[What to do] List each line of the data that holds the word "computer".
-*-
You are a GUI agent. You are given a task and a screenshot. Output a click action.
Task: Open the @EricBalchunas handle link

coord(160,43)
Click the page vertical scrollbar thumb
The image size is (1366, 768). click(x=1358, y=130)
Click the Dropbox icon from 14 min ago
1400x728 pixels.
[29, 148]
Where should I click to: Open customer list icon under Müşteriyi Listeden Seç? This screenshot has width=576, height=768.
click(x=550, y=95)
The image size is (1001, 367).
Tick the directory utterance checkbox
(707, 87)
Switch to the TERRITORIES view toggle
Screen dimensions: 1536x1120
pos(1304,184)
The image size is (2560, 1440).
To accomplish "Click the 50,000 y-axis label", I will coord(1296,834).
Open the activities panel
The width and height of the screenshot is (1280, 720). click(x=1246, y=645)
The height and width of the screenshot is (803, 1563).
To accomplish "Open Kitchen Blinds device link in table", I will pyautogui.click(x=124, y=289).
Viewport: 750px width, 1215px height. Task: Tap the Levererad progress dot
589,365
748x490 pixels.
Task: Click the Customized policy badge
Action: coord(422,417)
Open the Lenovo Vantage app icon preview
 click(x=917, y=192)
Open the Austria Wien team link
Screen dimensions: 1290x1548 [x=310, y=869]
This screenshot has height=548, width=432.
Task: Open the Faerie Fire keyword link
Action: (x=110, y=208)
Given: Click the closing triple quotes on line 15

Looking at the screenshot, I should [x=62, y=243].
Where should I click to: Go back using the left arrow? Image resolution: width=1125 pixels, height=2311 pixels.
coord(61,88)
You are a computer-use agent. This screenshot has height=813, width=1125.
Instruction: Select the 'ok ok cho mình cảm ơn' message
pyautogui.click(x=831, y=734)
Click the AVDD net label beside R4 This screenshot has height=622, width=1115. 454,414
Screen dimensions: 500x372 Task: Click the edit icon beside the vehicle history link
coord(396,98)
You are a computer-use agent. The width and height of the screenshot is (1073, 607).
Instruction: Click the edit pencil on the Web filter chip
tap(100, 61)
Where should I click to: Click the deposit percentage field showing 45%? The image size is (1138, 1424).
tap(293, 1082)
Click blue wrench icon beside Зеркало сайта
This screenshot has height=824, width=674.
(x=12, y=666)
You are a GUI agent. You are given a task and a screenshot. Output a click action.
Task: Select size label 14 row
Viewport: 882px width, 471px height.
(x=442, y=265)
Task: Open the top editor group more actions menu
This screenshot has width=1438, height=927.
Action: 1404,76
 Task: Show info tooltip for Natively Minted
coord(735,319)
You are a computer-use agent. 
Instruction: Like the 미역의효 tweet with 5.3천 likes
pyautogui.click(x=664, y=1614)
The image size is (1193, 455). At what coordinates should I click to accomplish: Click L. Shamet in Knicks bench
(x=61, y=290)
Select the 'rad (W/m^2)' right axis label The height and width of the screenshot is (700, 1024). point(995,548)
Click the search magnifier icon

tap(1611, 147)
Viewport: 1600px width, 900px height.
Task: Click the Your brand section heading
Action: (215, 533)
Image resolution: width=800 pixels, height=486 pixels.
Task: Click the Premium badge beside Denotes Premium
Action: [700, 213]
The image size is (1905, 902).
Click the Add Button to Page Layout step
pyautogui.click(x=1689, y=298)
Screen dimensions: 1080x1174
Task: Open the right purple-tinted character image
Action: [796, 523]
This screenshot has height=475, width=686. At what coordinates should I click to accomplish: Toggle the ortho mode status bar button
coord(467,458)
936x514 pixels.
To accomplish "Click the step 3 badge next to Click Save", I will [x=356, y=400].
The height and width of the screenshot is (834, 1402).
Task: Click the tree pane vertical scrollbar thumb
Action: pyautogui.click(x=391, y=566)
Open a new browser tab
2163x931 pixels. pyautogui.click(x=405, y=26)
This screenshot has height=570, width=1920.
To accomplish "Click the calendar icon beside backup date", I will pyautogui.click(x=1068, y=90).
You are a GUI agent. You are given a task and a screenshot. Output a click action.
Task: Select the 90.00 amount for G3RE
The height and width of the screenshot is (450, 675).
-*-
[Answer to this exercise]
You are a computer-use agent. This screenshot has height=813, width=1125.
You are a computer-use agent. The width and height of the screenshot is (1073, 607).
You are a computer-use agent. 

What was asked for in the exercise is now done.